SOLO - Berbekal dengan kesukaan terhadap moda transportasi bus, sekumpulan anak muda di Solo, Jawa Tengah membuat miniatur bus. Tidak disangka dengan kegemaran yang sejak dua tahun lalu dilakukan justru mendatangkan Rupiah yang cukup besar.
Di salah satu sudut kota Solo, di sebuah bengkel sekumpulan anak muda yang berjumlah 5 orang tersebut berkumpul membuat miniatur bus. Tentunya tak mudah membuat miniatur bus ini, dibutuhkan banyak referensi untuk mewujudkan ide unik ini.
Dilakukan secara bersama mereka membuat miatur bus dengan bagian dasar triplek. Menariknya miniatur ini dilengkapi dengan aksesoris layaknya bus sesungguhnya, yakni lampu, klakson, tape (fasilitas full musik) dan mesin.
Miniatur bis ini dibuat dengan bahan sederhana seperti triplek, pastik mika, dempul lem, cat, gergaji, lampu led. Cara membuatnya pun mudah, pola bus dibentuk sesuai keinginan. Setelah bagian badan bus terbentuk kemudian direkatkan dengan lem. Selanjutnya tahap dempul, tahap ini memerlukan waktu cukup lama karena membentuk detail bus.
Sementara lainnya menyelesaikan bagian interior, seperti kursi, kelengkapan bus termasuk mesin dan fasilitas musik. Setelah semua siap, kemudian kerangka dirangkai dan dilakukan proses akhir yaitu pengecetan dan menempel stiker.
Untuk satu unit miniatur bus dipatok harga dari yang sederhana yaitu Rp1 juta hingga Rp2,5 juta tergantung pesanan dan kerumitan.
Salah satu pembuat miniatur bus, Bagas menyatakan meski hanya lulusan SMP namun hobinya tersebut dapat mendatangkan omzet jutaan rupiah.
“Awalnya hobi para pecinta bus tapi hobi ini justru mendatangkan rupiah.
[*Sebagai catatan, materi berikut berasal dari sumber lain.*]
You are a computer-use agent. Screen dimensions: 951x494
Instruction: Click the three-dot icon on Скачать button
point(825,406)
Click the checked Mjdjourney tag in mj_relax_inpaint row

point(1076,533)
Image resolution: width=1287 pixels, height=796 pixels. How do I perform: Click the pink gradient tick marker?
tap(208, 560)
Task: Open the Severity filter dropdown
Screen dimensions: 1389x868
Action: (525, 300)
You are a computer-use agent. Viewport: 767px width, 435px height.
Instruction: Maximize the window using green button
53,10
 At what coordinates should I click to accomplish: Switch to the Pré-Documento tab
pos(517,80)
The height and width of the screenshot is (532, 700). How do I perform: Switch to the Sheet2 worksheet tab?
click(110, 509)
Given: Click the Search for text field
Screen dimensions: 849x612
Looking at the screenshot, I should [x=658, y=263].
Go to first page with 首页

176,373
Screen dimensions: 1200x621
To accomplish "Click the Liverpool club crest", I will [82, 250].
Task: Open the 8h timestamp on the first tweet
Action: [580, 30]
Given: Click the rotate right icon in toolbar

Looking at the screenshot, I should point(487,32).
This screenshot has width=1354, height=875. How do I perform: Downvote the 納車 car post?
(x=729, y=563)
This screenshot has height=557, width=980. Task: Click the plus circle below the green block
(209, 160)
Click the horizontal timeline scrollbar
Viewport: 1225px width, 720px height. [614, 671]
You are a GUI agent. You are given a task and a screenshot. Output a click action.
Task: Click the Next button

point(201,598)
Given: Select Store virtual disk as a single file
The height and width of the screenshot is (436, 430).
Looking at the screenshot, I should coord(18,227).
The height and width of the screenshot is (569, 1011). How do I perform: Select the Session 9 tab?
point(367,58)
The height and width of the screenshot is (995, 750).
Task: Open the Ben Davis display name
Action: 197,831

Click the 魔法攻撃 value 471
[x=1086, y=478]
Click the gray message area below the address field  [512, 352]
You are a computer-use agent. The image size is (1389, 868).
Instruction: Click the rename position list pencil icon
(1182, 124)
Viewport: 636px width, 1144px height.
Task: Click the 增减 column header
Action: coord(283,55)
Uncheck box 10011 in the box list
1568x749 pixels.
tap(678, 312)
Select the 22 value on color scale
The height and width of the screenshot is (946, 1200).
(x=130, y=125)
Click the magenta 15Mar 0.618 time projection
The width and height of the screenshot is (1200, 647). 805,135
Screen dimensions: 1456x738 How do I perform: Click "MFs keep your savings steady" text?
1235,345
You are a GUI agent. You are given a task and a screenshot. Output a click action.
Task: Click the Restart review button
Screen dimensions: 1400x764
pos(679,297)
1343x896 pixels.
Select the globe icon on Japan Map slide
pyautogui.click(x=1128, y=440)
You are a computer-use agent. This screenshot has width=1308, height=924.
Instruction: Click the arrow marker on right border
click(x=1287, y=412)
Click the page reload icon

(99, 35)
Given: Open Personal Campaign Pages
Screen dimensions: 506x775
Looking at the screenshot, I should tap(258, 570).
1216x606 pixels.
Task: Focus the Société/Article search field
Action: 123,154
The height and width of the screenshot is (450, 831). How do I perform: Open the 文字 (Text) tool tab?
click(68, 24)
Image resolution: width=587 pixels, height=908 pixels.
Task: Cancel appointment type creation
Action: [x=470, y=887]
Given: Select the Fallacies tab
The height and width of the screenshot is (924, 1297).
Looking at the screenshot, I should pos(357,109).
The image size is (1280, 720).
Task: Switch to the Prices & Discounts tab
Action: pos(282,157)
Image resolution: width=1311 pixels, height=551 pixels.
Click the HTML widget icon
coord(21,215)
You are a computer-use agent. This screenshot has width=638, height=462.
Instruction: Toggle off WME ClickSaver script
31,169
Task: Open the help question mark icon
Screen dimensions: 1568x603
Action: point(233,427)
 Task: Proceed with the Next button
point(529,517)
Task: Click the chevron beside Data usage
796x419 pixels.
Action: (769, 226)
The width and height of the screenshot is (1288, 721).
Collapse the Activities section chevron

Membuat miniatur bis ini juga bisa dikerjakan siapa saja tidak harus berpendidikan tinggi,” ujar Bagas.
Komunitas ini pun semakin dikenal dengan banyaknya pesanan dari berbagai daerah seperti Jogja, Solo, Jakarta, Bandung, Surabaya, Medan, Palembang dan kota besar lainnya.
Lima anggota ini bisa menyelesaikan tiga miniatur bus dalam sebulan. Sulitnya interior yang harus mirip dengan aslinya membuat mereka memberi perhatian pada desain ini. Bagas pun berharap ide kreatifnya ini menginspirasi kaum muda lainnya.